Fiscal 2016 was rough for Apple in terms of growth. It turns out that the runaway year-over-year growth of fiscal 2015, fueled primarily by the huge upgrade cycle kicked off by the release of the much larger-screened iPhone 6 and 6 Plus, just couldn’t be matched. And so Apple posted three straight quarters of year-over-year revenue drops.
But all the curves began to turn back upward this quarter, and Apple is projecting that the next fiscal quarter will show growth over the holiday quarter of calendar 2015. That was Apple’s biggest financial quarter ever, so… that means Apple is basically guaranteeing that next quarter will be its biggest ever. That’ll be something to see, and a nice way to break out of this annus horribilis.
As Apple faced tough year-over-year comparisons quarter after quarter, it sounded the rallying cry: “Look at how great our services are doing!” And it’s not wrong. This is the one component of Apple’s business to grow solidly over the last year. It’s now a $6 billion per quarter business, and still growing. The App Store is a big part of this, but Apple Music and iCloud are in there too. This quarter Services was Apple’s second largest revenue line at 13 percent of total revenue, making it bigger than the Mac (12 percent) and the iPad (9 percent).
I love my iPad, but it feels like we’ve spent the last three years hoping that iPad sales have hit rock bottom, and every time it’s turned out that there’s a little bit farther to fall. This quarter’s 9.3 million iPads sold is the lowest iPad sales figure in five years, since the third quarter of 2011. The good news is that the last three quarters have shown a marked flattening of iPad sales. So we may have actually hit rock bottom… or I could be fooling myself.

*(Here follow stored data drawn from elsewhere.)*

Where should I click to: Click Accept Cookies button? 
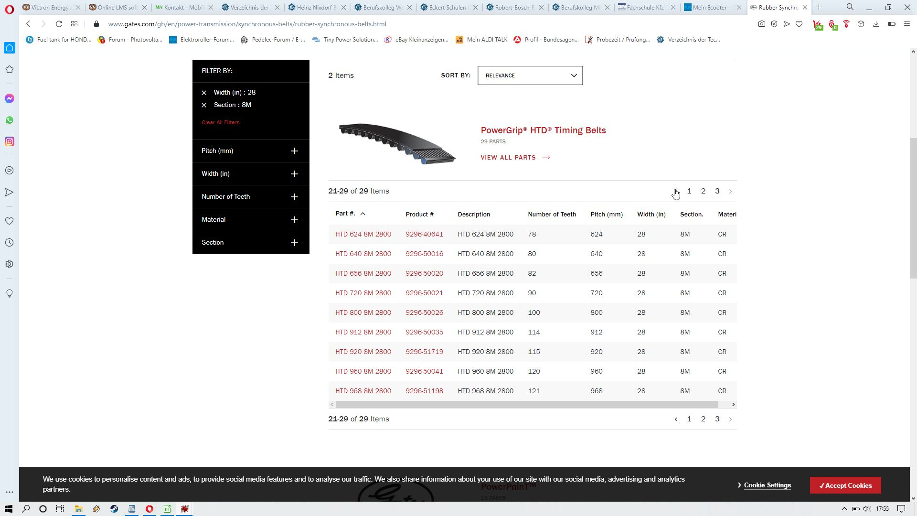[x=845, y=485]
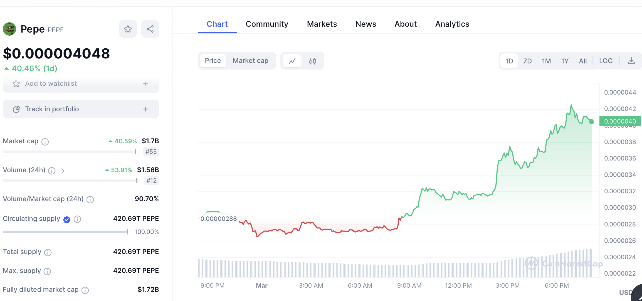
Task: Toggle LOG scale on chart
Action: pos(606,61)
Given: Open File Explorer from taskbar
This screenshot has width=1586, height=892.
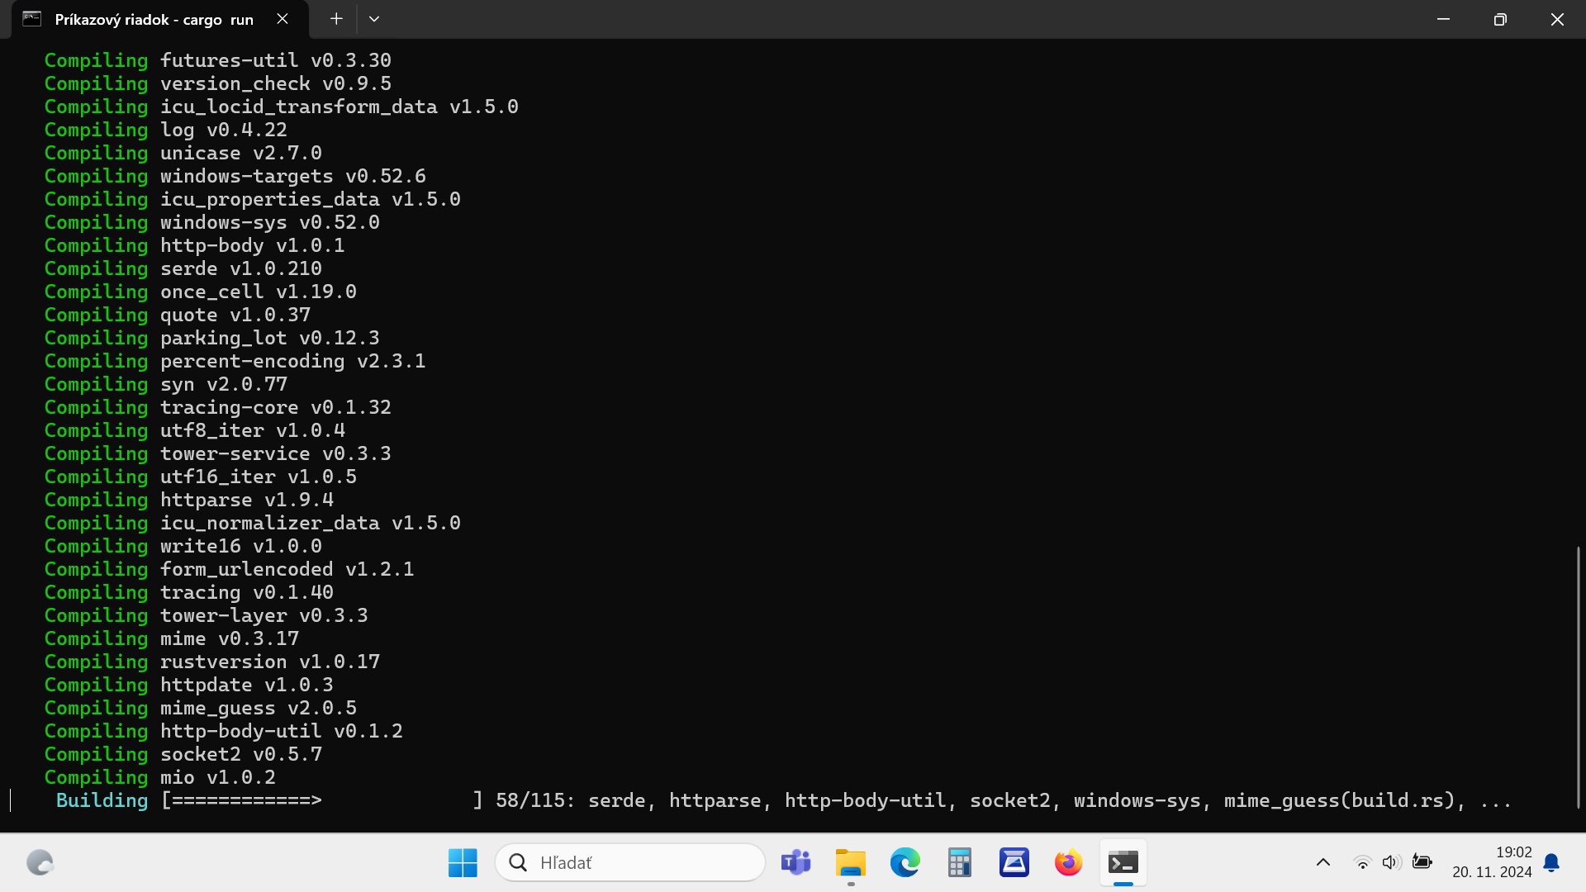Looking at the screenshot, I should tap(850, 863).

This isn’t to say that the iPad isn’t a viable product—it’s clearly a solid business, generating $5 billion in revenue every quarter. But is there growth potential here, or is it a product doomed to be loved by people like me and ignored by the rest of the market?

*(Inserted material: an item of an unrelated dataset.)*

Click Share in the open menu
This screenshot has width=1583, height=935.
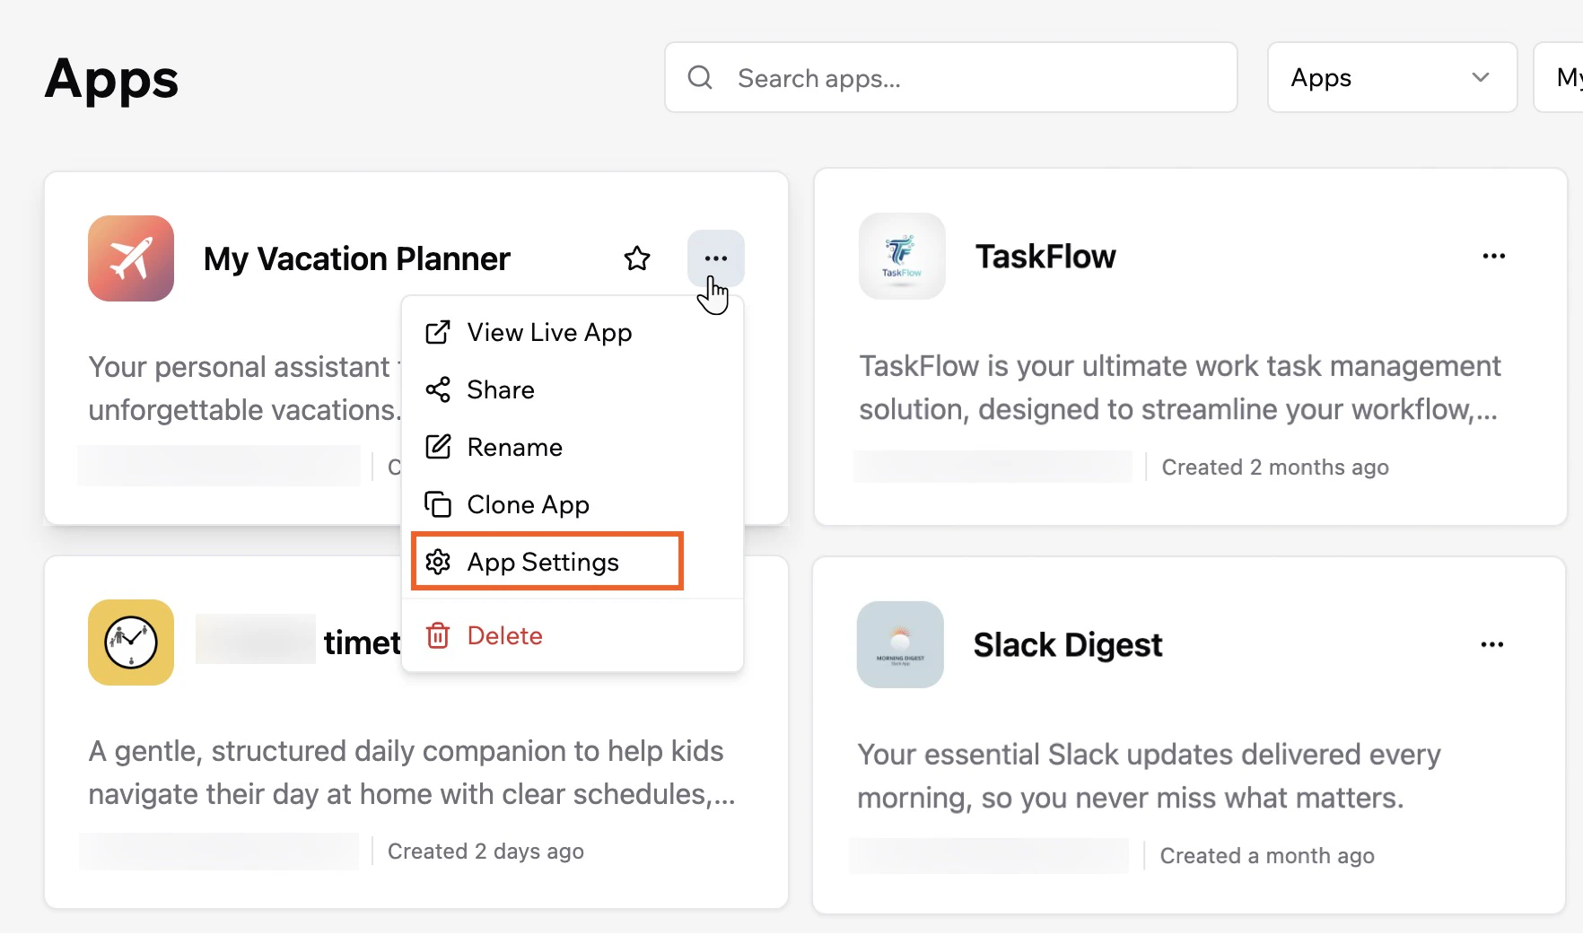(x=500, y=389)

What a lost year for the Mac. The only notable new Mac in fiscal 2016 was the 4K iMac. There were minor updates to the 5K iMac and the MacBook, and… yeah. That was about it. Is it any wonder that Mac sales slipped, and slipped again, and continued to recede from the prior year’s sales figures as the year went on? That’s a chart of a product line that hasn’t been shown any real attention in a couple of years. And that’s the story of the Mac in 2016.
Maybe Thursday’s Apple event will start turning things around. I’d love to see positive Mac growth in fiscal 2017. As for 2016… it was more like what happens when you throw a party and nobody comes.

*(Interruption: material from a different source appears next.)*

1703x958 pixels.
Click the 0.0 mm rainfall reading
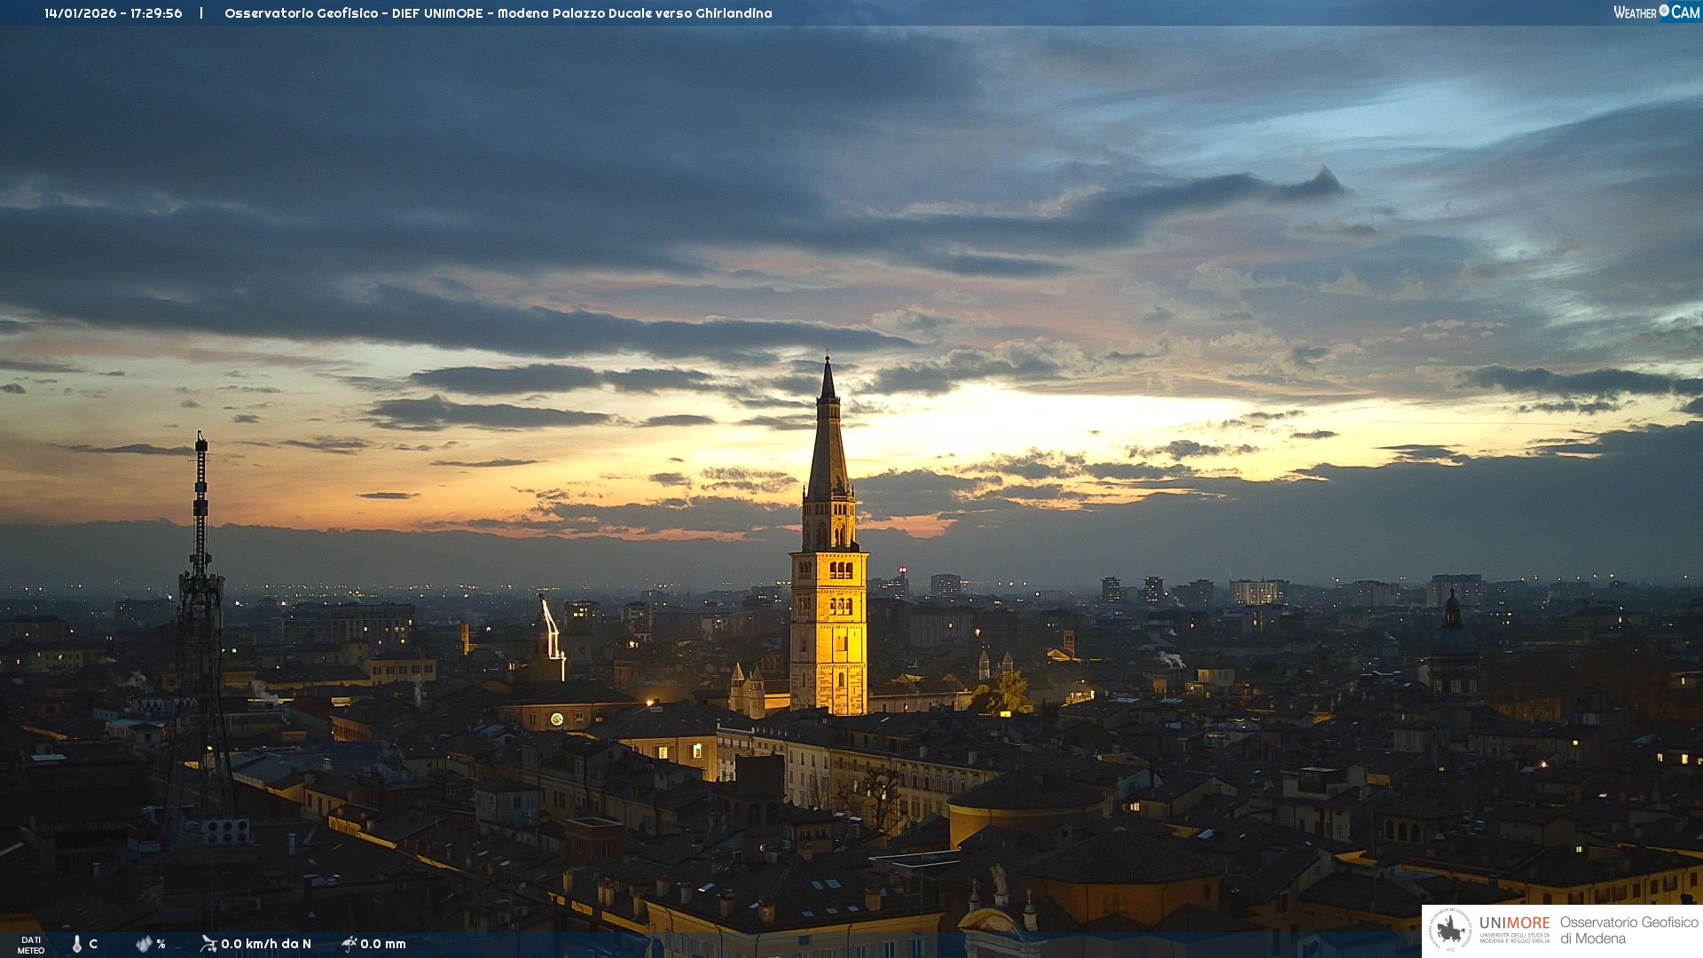click(383, 944)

You know, if you’re an investor you care about growth. But let’s not lose sight of some other figures: Fiscal 2016 was Apple’s second most profitable year ever, as the company generated $45.7 billion in profits. Apple ended the fiscal year with $237.6 billion in cash. (Only $21 billion of that cash was in the United States, though—the other $216 billion is cooling its heels overseas, waiting for a tax holiday from the U.S. government.)
Still, this is the big point: There’s a lot of angst about Apple’s growth, and that makes sense from certain financial perspectives. If you’re an investor, you care. If you’re someone who is more concerned with the general health and well being of Apple, well: In a year where it received financial scrutiny the likes of which it hadn’t seen since the earliest days of the second Steve Jobs era, Apple had its second-best year ever, threw off nearly $46 billion in profit, and now sits on a $237.6 billion cash pile. Yeah… as bad years go, it was pretty okay.